- _SET TASKS_:
1. Answer these questions from the gender spectrum discussion below, one line each:
(a) Which two spectrums does one writer say people have?
(b) Which two terms are missing from the definitions on the linked page?
(c) How does the text define a continuum?
2. For each statement, say whether the gender spectrum discussion below agrees with it. Answer yes or no and quote the deciding words.
(a) He has moved into the full transsexual part of the spectrum.
(b) The linked page has two scales, one for gender expression and one for gender identity.
(c) Living as a woman full time would require a gender identity that is 100% female.

- _SOURCE TEXT_:
::::

Yes he does go up and down it a bit within the crossdresser portion and yes he's moved left to right within the crossdresser portion but not into the full transvestite or transsexual part of the spectrum far from it.
Emma (wife)
Hi Davina
I think the danger is that the spectrum can also be considered a continuum (something that changes in character gradually or in very slight stages without any clear dividing points). The Trans spectrum above appears to show gradual increments towards transition. You've gradually moved along this spectrum so the fear has got to be that you continue on this journey.
All I'm saying is that you have a gender expression spectrum and gender identity spectrum. There maybe some overlap but essentially if you are on the gender expression spectrum then you will not transition unless you hop over to the gender identity spectrum. To live as a woman full time you'd be matching your gender expression to your gender identity which would need to be 100% female otherwise you'd have the same conflicts we do as men wanting to dress as women but in reverse.
The link you sent through talking about the gender spectrum and definitions does not have 'crossdresser' or 'transvestite' included in the definitions but does have two scales for gender expression and gender identity which mirrors the ways of expressing gender and sexuality on the gender bread person v4 https://www.genderbread.org/resource/genderbread-person-v4-0
The guy who devised the gender bread person used to run with a spectrum but found it didn't;'t really describe hw it actually worked in practice.

::::

- _ENTRIES_:
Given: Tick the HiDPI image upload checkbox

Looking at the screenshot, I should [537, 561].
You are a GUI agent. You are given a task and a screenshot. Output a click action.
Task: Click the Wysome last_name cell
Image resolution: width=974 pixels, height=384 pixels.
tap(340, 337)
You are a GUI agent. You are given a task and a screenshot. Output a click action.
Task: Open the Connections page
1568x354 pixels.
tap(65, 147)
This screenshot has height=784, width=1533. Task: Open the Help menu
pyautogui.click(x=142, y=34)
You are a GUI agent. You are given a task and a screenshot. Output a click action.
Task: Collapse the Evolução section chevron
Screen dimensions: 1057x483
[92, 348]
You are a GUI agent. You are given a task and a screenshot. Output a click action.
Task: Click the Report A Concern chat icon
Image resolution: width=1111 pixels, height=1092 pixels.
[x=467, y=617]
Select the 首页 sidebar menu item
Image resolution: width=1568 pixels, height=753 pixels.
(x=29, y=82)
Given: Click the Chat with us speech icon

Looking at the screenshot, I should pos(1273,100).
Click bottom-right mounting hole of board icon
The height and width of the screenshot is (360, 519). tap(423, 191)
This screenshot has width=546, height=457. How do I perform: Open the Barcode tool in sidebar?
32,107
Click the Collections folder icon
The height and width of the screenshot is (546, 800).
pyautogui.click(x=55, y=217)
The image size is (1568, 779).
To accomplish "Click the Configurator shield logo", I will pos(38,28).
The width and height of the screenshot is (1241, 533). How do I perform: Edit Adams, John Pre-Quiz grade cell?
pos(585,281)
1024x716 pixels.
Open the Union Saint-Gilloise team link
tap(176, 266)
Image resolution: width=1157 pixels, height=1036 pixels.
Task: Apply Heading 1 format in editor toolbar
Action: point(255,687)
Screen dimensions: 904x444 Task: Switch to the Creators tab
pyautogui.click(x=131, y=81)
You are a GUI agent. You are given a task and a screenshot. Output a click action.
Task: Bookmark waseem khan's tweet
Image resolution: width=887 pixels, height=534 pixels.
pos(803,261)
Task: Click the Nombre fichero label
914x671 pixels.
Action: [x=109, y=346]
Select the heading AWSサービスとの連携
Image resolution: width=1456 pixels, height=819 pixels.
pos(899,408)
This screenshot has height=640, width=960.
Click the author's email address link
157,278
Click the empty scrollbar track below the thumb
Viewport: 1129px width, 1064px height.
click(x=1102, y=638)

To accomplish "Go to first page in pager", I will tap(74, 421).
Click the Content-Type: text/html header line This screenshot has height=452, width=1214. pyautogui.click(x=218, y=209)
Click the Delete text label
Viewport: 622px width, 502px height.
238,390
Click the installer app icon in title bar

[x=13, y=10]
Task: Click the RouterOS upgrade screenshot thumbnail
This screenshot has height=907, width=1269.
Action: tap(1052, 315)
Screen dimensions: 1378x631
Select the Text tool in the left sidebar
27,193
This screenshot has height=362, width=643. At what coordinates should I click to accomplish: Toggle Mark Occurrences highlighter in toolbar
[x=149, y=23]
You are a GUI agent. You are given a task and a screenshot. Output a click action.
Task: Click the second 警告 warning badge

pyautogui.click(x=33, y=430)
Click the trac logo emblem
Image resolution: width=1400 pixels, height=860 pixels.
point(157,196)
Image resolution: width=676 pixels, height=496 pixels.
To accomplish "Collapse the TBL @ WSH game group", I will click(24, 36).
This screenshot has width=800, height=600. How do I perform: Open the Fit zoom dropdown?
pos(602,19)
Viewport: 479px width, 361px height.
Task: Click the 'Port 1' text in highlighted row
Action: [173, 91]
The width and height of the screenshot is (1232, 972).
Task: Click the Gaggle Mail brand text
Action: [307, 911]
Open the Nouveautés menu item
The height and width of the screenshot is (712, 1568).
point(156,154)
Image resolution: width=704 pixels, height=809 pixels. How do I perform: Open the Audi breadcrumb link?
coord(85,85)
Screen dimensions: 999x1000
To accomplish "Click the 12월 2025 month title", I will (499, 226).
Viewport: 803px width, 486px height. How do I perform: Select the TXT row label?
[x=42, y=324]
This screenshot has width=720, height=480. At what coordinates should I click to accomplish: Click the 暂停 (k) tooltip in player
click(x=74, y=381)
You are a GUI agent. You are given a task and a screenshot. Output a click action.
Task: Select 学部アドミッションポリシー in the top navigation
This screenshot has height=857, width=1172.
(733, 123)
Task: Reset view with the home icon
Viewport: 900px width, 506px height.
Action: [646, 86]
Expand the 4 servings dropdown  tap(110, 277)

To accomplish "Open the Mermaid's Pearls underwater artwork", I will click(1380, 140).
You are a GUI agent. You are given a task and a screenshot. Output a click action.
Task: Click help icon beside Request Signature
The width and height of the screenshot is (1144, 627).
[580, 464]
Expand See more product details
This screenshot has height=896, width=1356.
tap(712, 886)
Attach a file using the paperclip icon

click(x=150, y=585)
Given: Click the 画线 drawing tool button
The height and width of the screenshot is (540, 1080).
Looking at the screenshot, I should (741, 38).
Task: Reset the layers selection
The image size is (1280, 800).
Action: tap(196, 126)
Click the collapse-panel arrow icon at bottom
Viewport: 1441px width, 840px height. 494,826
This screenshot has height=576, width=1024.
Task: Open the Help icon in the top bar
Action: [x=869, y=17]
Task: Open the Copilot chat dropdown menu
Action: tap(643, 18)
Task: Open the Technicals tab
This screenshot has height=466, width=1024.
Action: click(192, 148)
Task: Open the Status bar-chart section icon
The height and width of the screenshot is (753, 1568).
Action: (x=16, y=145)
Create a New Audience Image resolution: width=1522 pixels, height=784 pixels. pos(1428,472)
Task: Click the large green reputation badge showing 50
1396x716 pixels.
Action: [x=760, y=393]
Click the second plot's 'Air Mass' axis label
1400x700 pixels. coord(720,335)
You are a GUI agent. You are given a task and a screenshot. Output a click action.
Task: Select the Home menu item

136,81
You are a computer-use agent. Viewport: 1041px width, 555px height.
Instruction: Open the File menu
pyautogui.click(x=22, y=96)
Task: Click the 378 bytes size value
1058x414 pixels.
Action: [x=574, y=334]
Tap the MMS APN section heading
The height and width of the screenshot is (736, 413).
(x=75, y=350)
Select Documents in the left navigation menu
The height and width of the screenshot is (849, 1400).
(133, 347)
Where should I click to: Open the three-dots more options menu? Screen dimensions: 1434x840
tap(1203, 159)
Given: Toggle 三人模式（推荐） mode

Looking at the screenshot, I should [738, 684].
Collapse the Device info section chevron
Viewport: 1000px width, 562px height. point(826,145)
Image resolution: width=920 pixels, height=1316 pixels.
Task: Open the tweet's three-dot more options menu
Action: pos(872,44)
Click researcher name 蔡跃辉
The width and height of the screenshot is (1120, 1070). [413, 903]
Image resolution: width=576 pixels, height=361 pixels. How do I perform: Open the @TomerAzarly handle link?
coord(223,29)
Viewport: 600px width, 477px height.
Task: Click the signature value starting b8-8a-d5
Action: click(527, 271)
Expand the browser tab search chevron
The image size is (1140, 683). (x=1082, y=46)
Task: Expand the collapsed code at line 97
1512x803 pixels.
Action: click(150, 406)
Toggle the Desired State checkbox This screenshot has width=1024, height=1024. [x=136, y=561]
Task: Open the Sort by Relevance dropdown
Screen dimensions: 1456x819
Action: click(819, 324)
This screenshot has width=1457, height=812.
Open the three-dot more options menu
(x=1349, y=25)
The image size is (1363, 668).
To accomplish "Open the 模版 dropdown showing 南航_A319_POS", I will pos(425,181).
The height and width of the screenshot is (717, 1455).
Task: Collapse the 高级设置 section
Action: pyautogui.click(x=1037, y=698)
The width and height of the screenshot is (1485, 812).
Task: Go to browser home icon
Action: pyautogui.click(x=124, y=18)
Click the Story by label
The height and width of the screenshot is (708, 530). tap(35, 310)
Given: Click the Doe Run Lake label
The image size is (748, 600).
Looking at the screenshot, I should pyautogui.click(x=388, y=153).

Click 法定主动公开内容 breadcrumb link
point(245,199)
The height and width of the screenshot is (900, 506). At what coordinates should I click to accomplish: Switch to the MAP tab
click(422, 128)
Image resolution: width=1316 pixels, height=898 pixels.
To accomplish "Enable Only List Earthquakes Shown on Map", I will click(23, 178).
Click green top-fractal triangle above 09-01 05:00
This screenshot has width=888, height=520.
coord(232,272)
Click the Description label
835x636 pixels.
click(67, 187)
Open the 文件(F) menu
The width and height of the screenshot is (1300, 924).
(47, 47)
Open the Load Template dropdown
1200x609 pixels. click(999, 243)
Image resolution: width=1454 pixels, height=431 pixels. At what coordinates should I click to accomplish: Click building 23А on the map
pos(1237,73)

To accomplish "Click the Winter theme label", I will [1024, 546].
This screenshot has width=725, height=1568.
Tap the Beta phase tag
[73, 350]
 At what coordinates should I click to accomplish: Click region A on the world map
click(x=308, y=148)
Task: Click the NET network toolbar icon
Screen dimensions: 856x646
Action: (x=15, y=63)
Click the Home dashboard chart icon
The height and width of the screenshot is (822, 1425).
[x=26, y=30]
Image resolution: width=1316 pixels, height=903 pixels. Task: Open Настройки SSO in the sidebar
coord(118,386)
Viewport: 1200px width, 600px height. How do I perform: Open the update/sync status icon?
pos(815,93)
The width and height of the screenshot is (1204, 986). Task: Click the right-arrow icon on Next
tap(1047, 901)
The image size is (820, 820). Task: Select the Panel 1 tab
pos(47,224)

::::

- _PER-TASK OUTPUTS_:
1.
(a) A gender expression spectrum and a gender identity spectrum.
(b) 'Crossdresser' and 'transvestite'.
(c) Something that changes in character gradually or in very slight stages without any clear dividing points.

2.
(a) No: "but not into the full transvestite or transsexual part of the spectrum far from it"
(b) Yes: "does have two scales for gender expression and gender identity"
(c) Yes: "which would need to be 100% female"